[Materials provided Boundary: Start]

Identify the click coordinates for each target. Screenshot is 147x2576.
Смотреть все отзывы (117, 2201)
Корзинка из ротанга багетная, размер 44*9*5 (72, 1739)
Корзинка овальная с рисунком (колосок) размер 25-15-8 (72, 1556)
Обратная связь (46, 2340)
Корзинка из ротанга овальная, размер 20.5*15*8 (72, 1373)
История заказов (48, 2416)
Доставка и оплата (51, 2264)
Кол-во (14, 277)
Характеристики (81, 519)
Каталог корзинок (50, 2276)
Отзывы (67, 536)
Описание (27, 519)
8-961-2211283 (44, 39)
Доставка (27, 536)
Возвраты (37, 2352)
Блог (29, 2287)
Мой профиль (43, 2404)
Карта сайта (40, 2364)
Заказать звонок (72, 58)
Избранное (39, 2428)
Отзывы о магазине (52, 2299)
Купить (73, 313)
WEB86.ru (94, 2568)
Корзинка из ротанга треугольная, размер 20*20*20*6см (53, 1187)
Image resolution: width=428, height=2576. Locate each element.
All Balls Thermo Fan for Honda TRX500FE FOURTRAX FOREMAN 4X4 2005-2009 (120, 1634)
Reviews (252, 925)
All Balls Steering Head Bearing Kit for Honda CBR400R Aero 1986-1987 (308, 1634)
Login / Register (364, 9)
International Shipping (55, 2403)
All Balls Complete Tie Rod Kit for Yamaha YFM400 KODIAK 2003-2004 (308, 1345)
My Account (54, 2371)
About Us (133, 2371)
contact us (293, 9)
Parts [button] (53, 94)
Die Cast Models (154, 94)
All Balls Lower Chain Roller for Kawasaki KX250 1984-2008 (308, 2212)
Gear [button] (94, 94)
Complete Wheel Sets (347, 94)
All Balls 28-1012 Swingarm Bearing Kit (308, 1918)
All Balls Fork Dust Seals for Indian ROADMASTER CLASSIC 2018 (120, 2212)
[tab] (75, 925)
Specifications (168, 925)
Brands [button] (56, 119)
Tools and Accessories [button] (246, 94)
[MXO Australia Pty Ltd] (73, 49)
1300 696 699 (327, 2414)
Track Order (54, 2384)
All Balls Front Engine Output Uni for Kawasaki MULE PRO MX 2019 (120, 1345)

[Materials provided Boundary: End]

> [What is being asked]
Starting at the line that contains "Gear [button] (94, 94)", retype each line through the end of the listing above and nothing else.

> [Response box]
Gear [button] (94, 94)
Complete Wheel Sets (347, 94)
All Balls 28-1012 Swingarm Bearing Kit (308, 1918)
All Balls Fork Dust Seals for Indian ROADMASTER CLASSIC 2018 (120, 2212)
[tab] (75, 925)
Specifications (168, 925)
Brands [button] (56, 119)
Tools and Accessories [button] (246, 94)
[MXO Australia Pty Ltd] (73, 49)
1300 696 699 (327, 2414)
Track Order (54, 2384)
All Balls Front Engine Output Uni for Kawasaki MULE PRO MX 2019 (120, 1345)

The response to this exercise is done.